When I was a young pastor homecoming was a special day in the country churches. We would invite a former pastor who was retired but still kicking to come back and preach. He would talk about the good old days and enjoy telling war stories with the old codgers who could still remember those golden years. Kids would walk around staring at him, asking their parents who the old guy was.

Kinfolks who had moved to town would come back to the old home church for homecoming. They would reminisce about how things used to be and chat about their friends who had died. Usually there was a cemetery near the church where almost everybody would stroll around reading the grave stones.

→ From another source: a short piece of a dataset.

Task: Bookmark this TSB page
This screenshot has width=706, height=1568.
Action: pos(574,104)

After church the food would be scattered out on long tables outside under big oak trees. There was no air conditioning so the best you could hope for was a gentle breeze. Children would play while the women arranged the food and worked hard to keep the flies off the food.

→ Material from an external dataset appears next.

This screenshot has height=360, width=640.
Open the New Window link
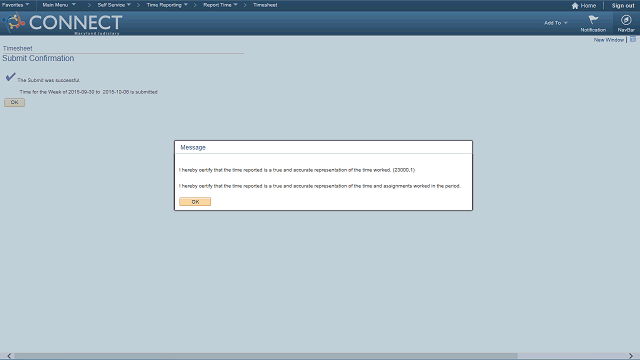609,40
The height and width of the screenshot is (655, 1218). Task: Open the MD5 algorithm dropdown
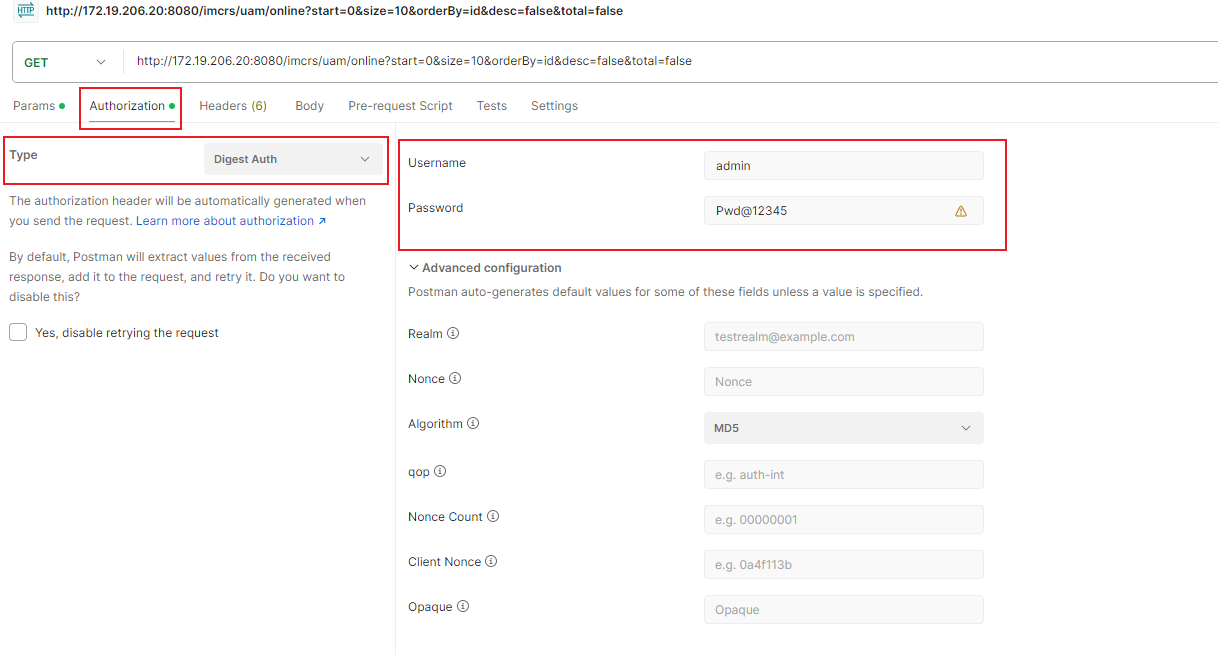[843, 428]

Everybody would eat too much but nobody was ashamed of it. And every homecoming it was always the same – there was enough food left over “to feed an army.” We were all proud of that.

Usually some of the ladies would fix plates of food and take them to homebound persons or the sick that were unable to attend. That made us feel a little less guilty about having eaten so much. Often there was a sweet little old lady who would say, “Preacher, you take what’s left of this pound cake home with you.”

There was never any left-over pecan pie to take home. And more often than not, that left-over pound cake was so dry you had to soak it in milk before you could eat it. But in those early days of ministry, when money was scarce, we never turned out backs on anything offered us.

After lunch many times we returned to the sanctuary, with a funeral parlor fan in hand, to enjoy some good old gospel music. A quartet or a family group would rear back and shake the rafters with some foot-tapping singing while Mamma had the keys on the piano smoking. Soon everybody was smiling, singing, and sweating; but what the heck, it was homecoming!

In a way I miss those old-fashioned homecomings. They made a difference in the church. Attendance was good and people could take pride in the progress they had made since Brother Ed, or some dear brother, was their pastor many years ago. They enjoyed showing off the church to old friends and former members who had come back for a taste of the past.

Nowadays we don’t fight the flies outside under the oak trees. We eat just as much but we do it inside in air-conditioned comfort. Seldom is there a quartet on hand to entertain us. After all it would take a two-ton truck to haul all their sound equipment around and everybody is little too sophisticated for gospel music anyway. Besides, we are all so busy. Who has the time to hang around the church singing until four o’clock in the afternoon?

I have not been to an old-fashioned homecoming for many years. They may be a thing of the past by now. But I am going to one today – at my old home church, First United Methodist Church of Wetumpka. I am excited about going – especially to find out how things have changed since I joined that church at age 13.

Most of the dear people who influenced me to choose Christ and become a minister are dead. Still I am indebted to many of the pastors and people of that church that impacted my life for good. It was there among them that I fell in love with Jesus and answered his call to preach. There is a new altar rail in the sanctuary but I still remember the exact spot where one night I knelt to surrender my life to God.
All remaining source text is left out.